Jide Badmus uses poetry as an art of deep reflection. In Scripture, poetry isn’t just done for art’s sake, poetry is rather used as an archive of many things. Much of this collection heavily borders on the erotica to strike at depth. This collection uses erotic descriptions to portray images – this makes them very difficult to miss. The sexual, rather than sex always sells. Sex is singular. The sexual embodies the continuity to appeal to human’s deep senses. The sexual is human; but sex is just a singular human need. This is why the former often hooks more. Jide Badmus knows this, as he shrewdly harps on the sexual selling point of this collection to sponge in the reader. There is a reflective depth behind the surface of most poems in this book. Sexuality then seems to be a necessary façade to couch the book’s strong will. What the sexual images of this collection portray are more than meets the eye. In Scripture also, there is a vivid brilliance in the poet’s diction.
Also, Jide Badmus’ choice of words is refined with the simplicity that is message conscious. This isn’t poetry that appeals to a highfalutin sense. Poetry isn’t poetry if it confounds; poetry is art when it uses simplicity to creatively show the complicated mesh of living – Jide Badmus’ Scripture is poetry that uses simplicity to create art. With its simplicity, this collection should easily transcend into a spoken word piece. In each line, the words titillate.
Jide Badmus situates the Preternatural at the centre of this collection. Little wonder the collection opens up with an adoration in “God”. The poet shuttles between adoration and deification in the first three chapters of this collection. Beyond their titles, this book is divided along varied moods and tones that are apt for the issues they are on about. In an anti-climax, the collection sets out with a boisterous tone, to a tone of strong certainty until it dampens to a tone smacking of palpable misery. Scripture almost straddles the genres of prose and poetry in its simplicity of language use and in the anti-climactic nature of its mood. This collection de-familiarises common issues like gloom, supernatural eminence, and longing in ways that almost make them anew to us. That there should be the main aim of art.

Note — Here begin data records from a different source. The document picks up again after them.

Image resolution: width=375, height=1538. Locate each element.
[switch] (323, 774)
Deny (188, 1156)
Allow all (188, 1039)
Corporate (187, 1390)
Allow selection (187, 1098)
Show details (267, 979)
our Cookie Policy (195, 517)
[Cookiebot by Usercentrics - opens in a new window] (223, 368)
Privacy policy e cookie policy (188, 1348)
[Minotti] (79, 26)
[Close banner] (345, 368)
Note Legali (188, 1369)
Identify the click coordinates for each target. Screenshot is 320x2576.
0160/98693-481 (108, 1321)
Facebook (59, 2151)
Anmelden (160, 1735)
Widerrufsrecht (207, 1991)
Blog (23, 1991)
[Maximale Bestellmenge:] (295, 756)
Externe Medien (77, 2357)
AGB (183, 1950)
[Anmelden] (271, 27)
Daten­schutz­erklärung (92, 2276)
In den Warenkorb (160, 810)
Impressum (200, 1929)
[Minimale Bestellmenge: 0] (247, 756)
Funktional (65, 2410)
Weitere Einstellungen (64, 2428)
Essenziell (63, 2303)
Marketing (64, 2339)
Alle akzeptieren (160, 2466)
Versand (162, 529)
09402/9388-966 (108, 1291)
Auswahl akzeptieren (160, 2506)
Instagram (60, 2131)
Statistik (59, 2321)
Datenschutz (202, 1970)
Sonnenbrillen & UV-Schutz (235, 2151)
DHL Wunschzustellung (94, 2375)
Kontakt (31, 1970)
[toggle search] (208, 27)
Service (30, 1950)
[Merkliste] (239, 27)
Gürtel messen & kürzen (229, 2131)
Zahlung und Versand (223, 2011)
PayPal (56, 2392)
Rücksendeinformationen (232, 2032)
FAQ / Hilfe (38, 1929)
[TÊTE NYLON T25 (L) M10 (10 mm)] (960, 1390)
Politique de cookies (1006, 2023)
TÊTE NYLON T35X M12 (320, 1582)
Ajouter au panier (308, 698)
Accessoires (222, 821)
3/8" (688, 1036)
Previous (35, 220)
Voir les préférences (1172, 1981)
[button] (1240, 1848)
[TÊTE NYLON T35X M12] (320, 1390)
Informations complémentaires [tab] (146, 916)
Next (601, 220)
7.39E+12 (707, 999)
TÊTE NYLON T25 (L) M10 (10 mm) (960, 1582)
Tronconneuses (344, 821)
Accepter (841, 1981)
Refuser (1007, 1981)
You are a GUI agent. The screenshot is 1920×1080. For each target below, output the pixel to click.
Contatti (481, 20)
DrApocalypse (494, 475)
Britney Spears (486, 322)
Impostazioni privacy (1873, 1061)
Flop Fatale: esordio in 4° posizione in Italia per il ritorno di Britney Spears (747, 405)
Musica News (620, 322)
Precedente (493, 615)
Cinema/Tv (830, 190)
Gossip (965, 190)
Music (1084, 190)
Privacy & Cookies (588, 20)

In “Bleeding Steel”, the poet plays with various antitheses of life. In using contradictions to poetise life, he creates epigrams of wonder:
Reply to my heart cries.
So I hide the blue with the purple
And wear concrete to mask the supple” (pg. 14)
Before those instances of ponderous epigrams are personifications abutting on rhetorical questions that stick on with the reader:
“Can you tell when the seas cry?
The eye of the sun is always dry –
Yet it leaves streaks of blood on the horizon at dawn!
Does the wicker feel pain when it burns?” (pg. 14)
In “Dark Sin”, the poet speaks about the pain of sexual trauma. This poem captures that misery in an apt manner. Nobody should be made to live like this:
“She still shivers
From that touch that torched
Her innocence and sensual sanity
She is still lost between
The boundary of pain and pleasure…
She’s still lost in the ruins of the rainbow,
Hanging wet, waiting for sunshine.” (pg. 60)
This collection isn’t lacking in powerful similes either. See these in “Fallen”:
“Grudges, like sore bullets
Tear down the sun
And tears fall like slain soldiers.” (pg. 64)
About the most outstanding poems in this collection are the few liners. Those poems reinforces the power of succinctness in poetry. Poetry says much in its condensed form. “Castle” and “When gods Make Love To Men” are my favourite few liners. The eponymous poem, “Scripture”, is a perfect poetic duet. “For Boys That Went And Came Back” is a poem that needs re-reading. That piece is a gem hidden at the tail end of the collection.
The collection is a good progress from Jide Badmus’ debut, There Is A Storm in My Head. This collection will make you love poetry.